Context
BrightInbox is adding an AI writing assistant that generates long-form email replies, account summaries, and follow-up drafts. Some requests take several seconds and may require retrieval or tool calls, so the product team wants an asynchronous pipeline that reliably returns results to users without duplicate jobs, lost outputs, or unsafe content.
Constraints
- API acknowledgment to client: p95 < 300ms
- End-to-end job completion: p95 < 12s, p99 < 30s
- Cost ceiling: <$9 per 1,000 completed jobs
- Hallucination rate on grounded tasks: <2% on a labeled offline set
- Prompt injection success rate from retrieved content or tool output: <0.5%
- At-least-once queue delivery is acceptable, but user-visible duplicate outputs are not
- Users must see accurate job state: queued, running, succeeded, failed, expired
Available Resources
- 2M historical support emails and CRM notes, with document-level ACLs
- Existing Postgres, Redis, object storage, and a managed queue
- Approved models: GPT-4.1-mini for orchestration, GPT-4.1 for high-risk generations
- Optional retrieval over CRM notes and help-center articles
- Web app, mobile app, and webhook callback support for result delivery
Task
- Design the end-to-end asynchronous architecture: request intake, idempotent job creation, queueing, worker execution, persistence, and result delivery back to users.

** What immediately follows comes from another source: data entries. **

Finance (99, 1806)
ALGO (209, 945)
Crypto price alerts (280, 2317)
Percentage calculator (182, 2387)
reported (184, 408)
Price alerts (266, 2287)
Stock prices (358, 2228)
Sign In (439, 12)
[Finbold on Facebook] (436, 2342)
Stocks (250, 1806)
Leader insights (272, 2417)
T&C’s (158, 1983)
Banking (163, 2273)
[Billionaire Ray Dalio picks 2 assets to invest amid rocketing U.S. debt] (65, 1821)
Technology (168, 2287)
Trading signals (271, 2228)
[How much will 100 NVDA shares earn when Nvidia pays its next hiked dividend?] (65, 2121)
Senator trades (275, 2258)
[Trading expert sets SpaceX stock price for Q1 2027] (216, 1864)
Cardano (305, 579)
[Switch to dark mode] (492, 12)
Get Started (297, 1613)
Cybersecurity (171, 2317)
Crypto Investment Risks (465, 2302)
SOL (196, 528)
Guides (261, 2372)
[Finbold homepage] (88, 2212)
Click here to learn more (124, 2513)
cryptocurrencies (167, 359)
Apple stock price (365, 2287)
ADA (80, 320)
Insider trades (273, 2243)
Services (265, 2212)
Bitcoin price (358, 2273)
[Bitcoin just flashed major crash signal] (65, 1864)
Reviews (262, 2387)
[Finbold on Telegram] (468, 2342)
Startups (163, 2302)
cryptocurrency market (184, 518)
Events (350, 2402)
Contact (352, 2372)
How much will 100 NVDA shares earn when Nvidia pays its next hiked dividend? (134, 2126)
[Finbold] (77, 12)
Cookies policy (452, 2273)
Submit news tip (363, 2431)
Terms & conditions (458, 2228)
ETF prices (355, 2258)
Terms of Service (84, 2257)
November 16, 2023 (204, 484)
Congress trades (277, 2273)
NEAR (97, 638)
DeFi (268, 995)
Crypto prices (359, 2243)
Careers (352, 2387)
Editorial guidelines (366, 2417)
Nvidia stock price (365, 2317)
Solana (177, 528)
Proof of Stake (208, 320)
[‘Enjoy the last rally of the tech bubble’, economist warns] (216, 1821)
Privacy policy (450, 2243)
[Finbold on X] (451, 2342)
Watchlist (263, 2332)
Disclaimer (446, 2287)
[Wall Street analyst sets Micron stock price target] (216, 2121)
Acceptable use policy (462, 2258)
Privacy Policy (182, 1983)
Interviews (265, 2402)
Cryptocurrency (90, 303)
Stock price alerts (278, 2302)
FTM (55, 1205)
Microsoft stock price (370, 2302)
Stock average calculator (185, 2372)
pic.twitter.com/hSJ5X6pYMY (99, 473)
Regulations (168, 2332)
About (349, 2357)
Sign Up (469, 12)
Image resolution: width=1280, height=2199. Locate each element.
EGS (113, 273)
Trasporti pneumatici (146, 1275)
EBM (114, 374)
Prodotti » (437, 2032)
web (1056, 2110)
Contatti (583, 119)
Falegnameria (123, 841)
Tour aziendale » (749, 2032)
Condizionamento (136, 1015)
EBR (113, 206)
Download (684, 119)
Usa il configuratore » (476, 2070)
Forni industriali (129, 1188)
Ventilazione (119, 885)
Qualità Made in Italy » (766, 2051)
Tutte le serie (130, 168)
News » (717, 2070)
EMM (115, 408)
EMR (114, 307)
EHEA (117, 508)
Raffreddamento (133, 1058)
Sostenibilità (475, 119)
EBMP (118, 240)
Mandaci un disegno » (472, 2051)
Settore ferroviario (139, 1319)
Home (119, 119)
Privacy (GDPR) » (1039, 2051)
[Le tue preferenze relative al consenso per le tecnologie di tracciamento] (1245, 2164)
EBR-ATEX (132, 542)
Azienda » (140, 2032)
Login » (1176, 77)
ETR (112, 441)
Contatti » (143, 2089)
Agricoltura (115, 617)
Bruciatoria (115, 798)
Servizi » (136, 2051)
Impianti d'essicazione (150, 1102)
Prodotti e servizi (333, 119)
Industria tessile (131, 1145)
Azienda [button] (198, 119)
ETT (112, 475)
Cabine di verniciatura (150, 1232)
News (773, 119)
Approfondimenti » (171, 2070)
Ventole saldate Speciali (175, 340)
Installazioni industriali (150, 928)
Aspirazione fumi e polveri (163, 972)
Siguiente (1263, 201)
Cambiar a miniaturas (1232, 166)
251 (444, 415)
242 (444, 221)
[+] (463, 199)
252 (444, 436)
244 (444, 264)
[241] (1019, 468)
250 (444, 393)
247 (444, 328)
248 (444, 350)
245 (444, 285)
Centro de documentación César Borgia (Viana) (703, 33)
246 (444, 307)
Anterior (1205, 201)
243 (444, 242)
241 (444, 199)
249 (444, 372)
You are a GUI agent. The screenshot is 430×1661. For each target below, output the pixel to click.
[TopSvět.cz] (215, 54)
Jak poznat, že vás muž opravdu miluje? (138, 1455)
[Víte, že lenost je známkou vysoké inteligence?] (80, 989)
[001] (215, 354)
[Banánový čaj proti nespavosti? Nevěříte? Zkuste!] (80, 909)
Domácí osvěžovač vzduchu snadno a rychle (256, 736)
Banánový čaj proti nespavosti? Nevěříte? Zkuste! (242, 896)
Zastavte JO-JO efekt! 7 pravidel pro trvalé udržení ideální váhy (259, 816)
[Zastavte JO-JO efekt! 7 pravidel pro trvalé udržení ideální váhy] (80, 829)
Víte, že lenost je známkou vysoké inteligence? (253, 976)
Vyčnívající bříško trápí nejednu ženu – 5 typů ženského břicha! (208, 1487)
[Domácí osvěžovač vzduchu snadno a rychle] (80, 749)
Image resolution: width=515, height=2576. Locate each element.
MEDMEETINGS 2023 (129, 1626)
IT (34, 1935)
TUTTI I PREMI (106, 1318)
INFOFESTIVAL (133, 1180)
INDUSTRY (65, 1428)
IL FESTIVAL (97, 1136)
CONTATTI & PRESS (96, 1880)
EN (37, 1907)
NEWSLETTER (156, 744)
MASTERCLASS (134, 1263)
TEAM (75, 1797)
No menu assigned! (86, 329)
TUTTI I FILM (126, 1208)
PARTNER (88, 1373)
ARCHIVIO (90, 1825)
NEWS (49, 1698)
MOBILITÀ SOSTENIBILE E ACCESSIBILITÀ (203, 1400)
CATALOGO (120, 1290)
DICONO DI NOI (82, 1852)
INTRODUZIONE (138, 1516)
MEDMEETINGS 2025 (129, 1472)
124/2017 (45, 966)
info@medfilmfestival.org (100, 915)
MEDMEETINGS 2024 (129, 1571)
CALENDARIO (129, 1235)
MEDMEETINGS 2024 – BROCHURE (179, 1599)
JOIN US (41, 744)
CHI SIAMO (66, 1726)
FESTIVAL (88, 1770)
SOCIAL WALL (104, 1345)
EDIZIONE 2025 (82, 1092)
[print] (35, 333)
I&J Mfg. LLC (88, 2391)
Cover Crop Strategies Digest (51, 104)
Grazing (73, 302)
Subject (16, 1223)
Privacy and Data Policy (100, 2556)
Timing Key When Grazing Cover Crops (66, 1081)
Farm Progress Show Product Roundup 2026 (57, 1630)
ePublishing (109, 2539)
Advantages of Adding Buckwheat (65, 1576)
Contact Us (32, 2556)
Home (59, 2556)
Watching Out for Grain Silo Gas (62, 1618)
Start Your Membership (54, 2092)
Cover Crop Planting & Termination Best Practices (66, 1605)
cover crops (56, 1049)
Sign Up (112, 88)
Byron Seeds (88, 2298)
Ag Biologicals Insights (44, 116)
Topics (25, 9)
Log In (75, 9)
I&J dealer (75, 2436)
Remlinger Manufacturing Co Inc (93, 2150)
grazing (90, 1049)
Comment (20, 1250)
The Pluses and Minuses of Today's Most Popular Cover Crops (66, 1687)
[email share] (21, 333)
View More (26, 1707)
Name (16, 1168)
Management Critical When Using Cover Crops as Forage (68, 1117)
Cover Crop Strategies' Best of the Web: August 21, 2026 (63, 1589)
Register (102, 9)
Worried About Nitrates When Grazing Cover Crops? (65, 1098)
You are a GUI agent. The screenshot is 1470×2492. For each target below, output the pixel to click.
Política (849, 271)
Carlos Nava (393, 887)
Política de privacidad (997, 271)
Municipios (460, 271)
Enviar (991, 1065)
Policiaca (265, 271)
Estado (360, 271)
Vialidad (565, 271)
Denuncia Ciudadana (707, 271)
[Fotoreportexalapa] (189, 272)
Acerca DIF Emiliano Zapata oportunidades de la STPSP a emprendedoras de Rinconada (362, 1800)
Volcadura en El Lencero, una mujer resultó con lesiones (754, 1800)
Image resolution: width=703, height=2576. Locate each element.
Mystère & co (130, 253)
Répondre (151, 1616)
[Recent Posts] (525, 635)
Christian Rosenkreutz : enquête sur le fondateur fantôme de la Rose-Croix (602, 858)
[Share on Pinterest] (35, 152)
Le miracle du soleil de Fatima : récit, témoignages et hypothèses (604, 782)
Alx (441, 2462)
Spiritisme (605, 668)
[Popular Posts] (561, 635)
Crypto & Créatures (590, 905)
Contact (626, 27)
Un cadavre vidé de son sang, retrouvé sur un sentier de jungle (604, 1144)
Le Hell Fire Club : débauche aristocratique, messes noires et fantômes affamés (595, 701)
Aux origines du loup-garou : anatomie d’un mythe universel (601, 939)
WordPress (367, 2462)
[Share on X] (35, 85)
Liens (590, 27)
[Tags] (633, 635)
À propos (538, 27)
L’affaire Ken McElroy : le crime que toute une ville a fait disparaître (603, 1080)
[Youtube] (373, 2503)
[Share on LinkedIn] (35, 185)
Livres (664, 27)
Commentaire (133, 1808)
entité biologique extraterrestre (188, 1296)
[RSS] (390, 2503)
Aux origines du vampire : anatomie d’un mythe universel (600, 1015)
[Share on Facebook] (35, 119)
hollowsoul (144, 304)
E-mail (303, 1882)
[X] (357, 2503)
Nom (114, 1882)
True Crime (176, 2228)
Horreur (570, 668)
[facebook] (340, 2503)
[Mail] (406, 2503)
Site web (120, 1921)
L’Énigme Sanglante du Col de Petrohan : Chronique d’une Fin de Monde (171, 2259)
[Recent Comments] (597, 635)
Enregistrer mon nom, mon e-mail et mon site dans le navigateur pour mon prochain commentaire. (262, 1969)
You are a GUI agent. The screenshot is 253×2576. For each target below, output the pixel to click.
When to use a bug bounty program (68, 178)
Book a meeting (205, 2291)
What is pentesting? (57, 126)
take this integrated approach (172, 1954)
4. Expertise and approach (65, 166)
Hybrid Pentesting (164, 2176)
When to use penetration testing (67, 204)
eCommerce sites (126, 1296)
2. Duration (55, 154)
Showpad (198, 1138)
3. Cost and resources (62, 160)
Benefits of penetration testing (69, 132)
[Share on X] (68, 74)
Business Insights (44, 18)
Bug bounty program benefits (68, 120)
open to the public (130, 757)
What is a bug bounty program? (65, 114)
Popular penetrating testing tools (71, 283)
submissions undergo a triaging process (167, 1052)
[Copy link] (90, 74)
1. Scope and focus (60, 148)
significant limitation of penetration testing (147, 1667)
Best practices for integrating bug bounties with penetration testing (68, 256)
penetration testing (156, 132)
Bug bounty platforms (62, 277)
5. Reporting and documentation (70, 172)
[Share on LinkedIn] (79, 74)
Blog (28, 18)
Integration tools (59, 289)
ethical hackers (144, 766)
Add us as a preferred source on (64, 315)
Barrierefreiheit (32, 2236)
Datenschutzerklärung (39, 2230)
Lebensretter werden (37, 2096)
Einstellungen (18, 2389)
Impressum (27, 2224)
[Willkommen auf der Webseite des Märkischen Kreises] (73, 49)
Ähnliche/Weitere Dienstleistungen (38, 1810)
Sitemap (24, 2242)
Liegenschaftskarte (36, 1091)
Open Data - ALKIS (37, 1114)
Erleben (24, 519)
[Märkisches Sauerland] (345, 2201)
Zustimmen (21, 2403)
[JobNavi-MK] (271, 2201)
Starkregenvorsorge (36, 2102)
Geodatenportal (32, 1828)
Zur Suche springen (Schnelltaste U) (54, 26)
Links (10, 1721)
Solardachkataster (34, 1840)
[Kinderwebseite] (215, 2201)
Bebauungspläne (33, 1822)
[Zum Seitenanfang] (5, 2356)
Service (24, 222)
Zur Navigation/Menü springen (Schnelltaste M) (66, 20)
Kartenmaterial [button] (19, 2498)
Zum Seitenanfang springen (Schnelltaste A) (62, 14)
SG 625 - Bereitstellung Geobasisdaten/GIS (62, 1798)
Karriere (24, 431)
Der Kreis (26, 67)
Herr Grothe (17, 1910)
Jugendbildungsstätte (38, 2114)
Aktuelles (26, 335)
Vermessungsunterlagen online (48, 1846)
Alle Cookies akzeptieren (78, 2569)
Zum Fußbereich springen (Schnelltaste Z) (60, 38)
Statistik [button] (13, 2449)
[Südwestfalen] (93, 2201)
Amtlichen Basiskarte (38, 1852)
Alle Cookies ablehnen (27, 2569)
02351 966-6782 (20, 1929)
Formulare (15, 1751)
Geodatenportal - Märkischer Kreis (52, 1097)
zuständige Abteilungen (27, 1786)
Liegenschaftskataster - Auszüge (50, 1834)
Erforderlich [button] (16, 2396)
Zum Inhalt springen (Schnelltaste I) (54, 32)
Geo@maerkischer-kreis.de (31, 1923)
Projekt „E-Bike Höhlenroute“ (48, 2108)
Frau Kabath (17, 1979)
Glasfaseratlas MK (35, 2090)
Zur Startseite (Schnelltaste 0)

- Specify how you would structure prompts and outputs so workers can safely produce typed results, citations, status, and refusal reasons when needed.
- Define an eval-first plan covering offline quality/safety evaluation and online reliability/product metrics before finalizing architecture.
- Explain how you would handle retries, partial failures, duplicate messages, timeouts, cancellation, and replay/backfill without surfacing inconsistent states.
- Estimate cost and latency, and describe the main tradeoffs between model quality, throughput, and reliability safeguards.